(Stored data entries)
----

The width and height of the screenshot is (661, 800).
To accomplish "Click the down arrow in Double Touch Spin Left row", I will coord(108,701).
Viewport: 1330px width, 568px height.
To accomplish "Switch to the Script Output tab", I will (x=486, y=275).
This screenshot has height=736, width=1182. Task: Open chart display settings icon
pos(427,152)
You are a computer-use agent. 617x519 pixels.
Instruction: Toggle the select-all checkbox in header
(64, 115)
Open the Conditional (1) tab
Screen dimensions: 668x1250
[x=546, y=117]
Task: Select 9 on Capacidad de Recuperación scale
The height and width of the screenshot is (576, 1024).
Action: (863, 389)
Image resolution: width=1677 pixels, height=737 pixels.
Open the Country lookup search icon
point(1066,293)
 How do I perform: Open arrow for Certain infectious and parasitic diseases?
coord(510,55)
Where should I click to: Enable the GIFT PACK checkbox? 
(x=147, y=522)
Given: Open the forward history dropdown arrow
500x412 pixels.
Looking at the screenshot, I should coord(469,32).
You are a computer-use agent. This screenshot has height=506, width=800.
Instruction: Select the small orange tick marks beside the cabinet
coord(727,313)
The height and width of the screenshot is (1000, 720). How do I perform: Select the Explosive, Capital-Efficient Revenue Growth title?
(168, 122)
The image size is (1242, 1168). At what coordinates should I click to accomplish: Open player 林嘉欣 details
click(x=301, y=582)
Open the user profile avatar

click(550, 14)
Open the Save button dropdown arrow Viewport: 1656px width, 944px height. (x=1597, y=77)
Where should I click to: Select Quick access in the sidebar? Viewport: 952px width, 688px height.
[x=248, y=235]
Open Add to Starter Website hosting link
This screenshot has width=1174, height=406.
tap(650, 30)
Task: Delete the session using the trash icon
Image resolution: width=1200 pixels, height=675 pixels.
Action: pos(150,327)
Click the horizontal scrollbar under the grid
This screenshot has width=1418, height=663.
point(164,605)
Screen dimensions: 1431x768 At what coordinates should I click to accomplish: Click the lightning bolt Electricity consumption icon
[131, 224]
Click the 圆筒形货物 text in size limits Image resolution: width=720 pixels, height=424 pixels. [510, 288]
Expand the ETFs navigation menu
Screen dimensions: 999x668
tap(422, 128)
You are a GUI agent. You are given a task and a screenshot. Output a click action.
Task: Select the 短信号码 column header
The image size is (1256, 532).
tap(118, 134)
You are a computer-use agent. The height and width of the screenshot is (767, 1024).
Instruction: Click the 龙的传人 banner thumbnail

----

Work order:
Taking the line with "Instruction: Select the" as the first and the line with "You are a computer-use agent. The" as the last, retype that stretch of the data above exactly, with no other lines.

Task response:
Instruction: Select the small orange tick marks beside the cabinet
coord(727,313)
The height and width of the screenshot is (1000, 720). How do I perform: Select the Explosive, Capital-Efficient Revenue Growth title?
(168, 122)
The image size is (1242, 1168). At what coordinates should I click to accomplish: Open player 林嘉欣 details
click(x=301, y=582)
Open the user profile avatar

click(550, 14)
Open the Save button dropdown arrow Viewport: 1656px width, 944px height. (x=1597, y=77)
Where should I click to: Select Quick access in the sidebar? Viewport: 952px width, 688px height.
[x=248, y=235]
Open Add to Starter Website hosting link
This screenshot has width=1174, height=406.
tap(650, 30)
Task: Delete the session using the trash icon
Image resolution: width=1200 pixels, height=675 pixels.
Action: pos(150,327)
Click the horizontal scrollbar under the grid
This screenshot has width=1418, height=663.
point(164,605)
Screen dimensions: 1431x768 At what coordinates should I click to accomplish: Click the lightning bolt Electricity consumption icon
[131, 224]
Click the 圆筒形货物 text in size limits Image resolution: width=720 pixels, height=424 pixels. [510, 288]
Expand the ETFs navigation menu
Screen dimensions: 999x668
tap(422, 128)
You are a GUI agent. You are given a task and a screenshot. Output a click action.
Task: Select the 短信号码 column header
The image size is (1256, 532).
tap(118, 134)
You are a computer-use agent. The height and width of the screenshot is (767, 1024).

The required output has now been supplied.